■ **What the task requires**
Restate word for word the lines of the entries below, starting with the line that holds "For every named target in this 267×2576" and ending with the line that holds "Ranking de Empresas Nacional (162, 1680)", and no others.

(Material for the task Opens)

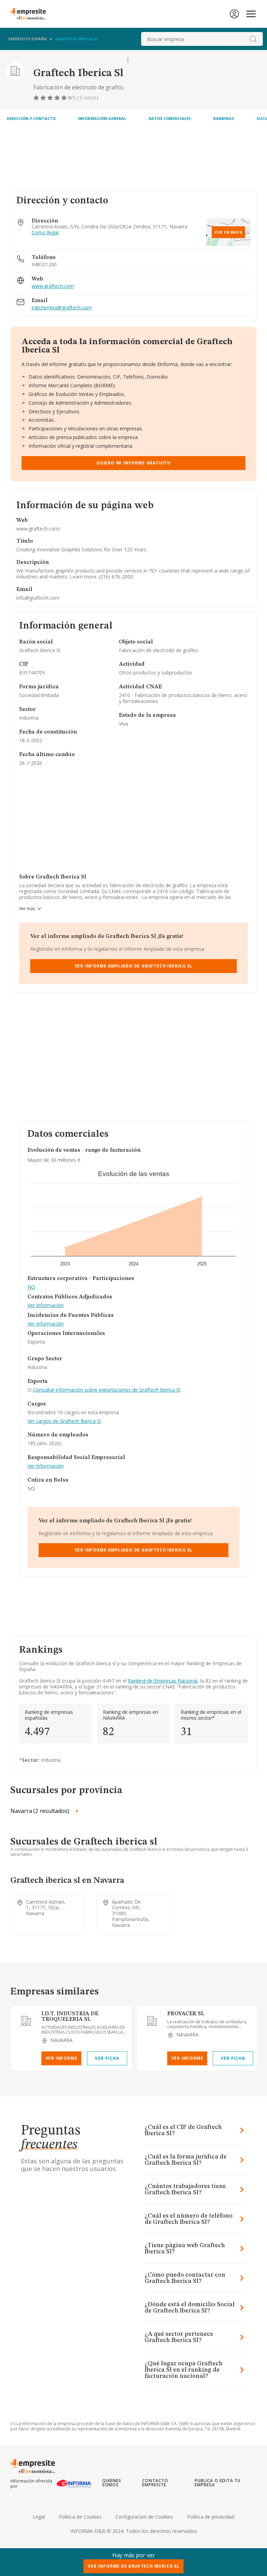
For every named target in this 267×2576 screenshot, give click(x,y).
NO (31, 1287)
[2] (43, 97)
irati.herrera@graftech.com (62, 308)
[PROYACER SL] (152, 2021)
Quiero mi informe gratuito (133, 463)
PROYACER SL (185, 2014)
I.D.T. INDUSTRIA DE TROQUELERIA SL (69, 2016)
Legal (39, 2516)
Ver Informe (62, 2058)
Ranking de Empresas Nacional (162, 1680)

(Material for the task Closes)
(Material for the task Opens)

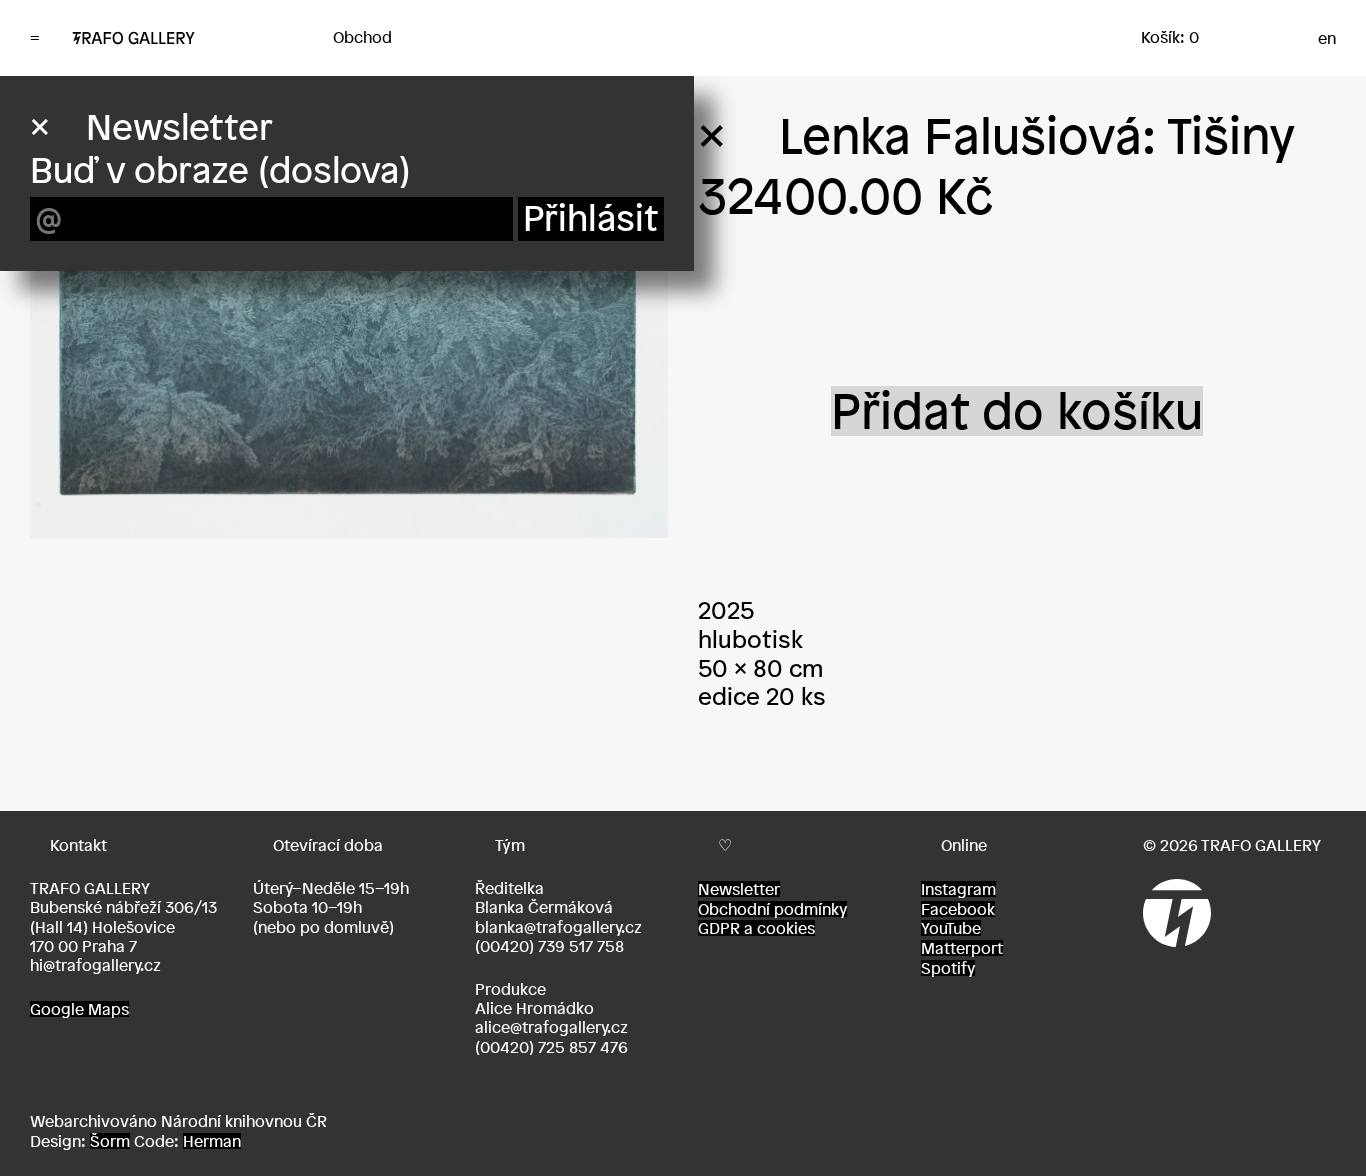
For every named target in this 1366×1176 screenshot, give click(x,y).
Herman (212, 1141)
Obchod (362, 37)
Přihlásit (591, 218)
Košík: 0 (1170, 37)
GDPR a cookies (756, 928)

(Material for the task Closes)

■ **Written response**
For every named target in this 267×2576 screenshot, give click(x,y).
NO (31, 1287)
[2] (43, 97)
irati.herrera@graftech.com (62, 308)
[PROYACER SL] (152, 2021)
Quiero mi informe gratuito (133, 463)
PROYACER SL (185, 2014)
I.D.T. INDUSTRIA DE TROQUELERIA SL (69, 2016)
Legal (39, 2516)
Ver Informe (62, 2058)
Ranking de Empresas Nacional (162, 1680)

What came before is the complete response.